┌─ EXTRACTED DATA

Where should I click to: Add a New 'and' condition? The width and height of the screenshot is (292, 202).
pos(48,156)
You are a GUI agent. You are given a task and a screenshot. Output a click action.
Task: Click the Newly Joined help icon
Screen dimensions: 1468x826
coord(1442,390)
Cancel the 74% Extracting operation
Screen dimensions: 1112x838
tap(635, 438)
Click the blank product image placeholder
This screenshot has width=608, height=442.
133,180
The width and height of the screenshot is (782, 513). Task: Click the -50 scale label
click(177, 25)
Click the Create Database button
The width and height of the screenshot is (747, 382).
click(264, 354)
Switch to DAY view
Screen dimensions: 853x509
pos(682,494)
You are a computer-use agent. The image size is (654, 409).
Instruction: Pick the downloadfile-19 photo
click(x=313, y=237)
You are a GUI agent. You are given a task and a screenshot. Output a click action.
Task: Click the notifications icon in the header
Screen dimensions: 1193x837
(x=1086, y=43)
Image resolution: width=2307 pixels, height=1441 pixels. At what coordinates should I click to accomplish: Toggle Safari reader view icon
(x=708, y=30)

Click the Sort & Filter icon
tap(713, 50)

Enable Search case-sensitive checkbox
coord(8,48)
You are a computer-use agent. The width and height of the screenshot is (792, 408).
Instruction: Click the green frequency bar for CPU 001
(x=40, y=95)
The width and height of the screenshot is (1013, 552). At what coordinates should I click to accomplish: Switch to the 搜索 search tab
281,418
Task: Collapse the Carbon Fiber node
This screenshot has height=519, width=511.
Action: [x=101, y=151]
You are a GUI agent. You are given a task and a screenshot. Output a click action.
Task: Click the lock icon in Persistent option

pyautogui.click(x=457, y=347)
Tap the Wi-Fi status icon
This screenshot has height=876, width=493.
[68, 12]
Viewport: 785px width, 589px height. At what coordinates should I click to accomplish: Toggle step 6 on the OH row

└─

SHORT EXERCISE
Reproduce every entry above word for word, keeping each line as it stands.

FINISHED EXERCISE
Where should I click to: Add a New 'and' condition? The width and height of the screenshot is (292, 202).
pos(48,156)
You are a GUI agent. You are given a task and a screenshot. Output a click action.
Task: Click the Newly Joined help icon
Screen dimensions: 1468x826
coord(1442,390)
Cancel the 74% Extracting operation
Screen dimensions: 1112x838
tap(635, 438)
Click the blank product image placeholder
This screenshot has width=608, height=442.
133,180
The width and height of the screenshot is (782, 513). Task: Click the -50 scale label
click(177, 25)
Click the Create Database button
The width and height of the screenshot is (747, 382).
click(264, 354)
Switch to DAY view
Screen dimensions: 853x509
pos(682,494)
You are a computer-use agent. The image size is (654, 409).
Instruction: Pick the downloadfile-19 photo
click(x=313, y=237)
You are a GUI agent. You are given a task and a screenshot. Output a click action.
Task: Click the notifications icon in the header
Screen dimensions: 1193x837
(x=1086, y=43)
Image resolution: width=2307 pixels, height=1441 pixels. At what coordinates should I click to accomplish: Toggle Safari reader view icon
(x=708, y=30)

Click the Sort & Filter icon
tap(713, 50)

Enable Search case-sensitive checkbox
coord(8,48)
You are a computer-use agent. The width and height of the screenshot is (792, 408).
Instruction: Click the green frequency bar for CPU 001
(x=40, y=95)
The width and height of the screenshot is (1013, 552). At what coordinates should I click to accomplish: Switch to the 搜索 search tab
281,418
Task: Collapse the Carbon Fiber node
This screenshot has height=519, width=511.
Action: [x=101, y=151]
You are a GUI agent. You are given a task and a screenshot. Output a click action.
Task: Click the lock icon in Persistent option

pyautogui.click(x=457, y=347)
Tap the Wi-Fi status icon
This screenshot has height=876, width=493.
[68, 12]
Viewport: 785px width, 589px height. At what coordinates should I click to accomplish: Toggle step 6 on the OH row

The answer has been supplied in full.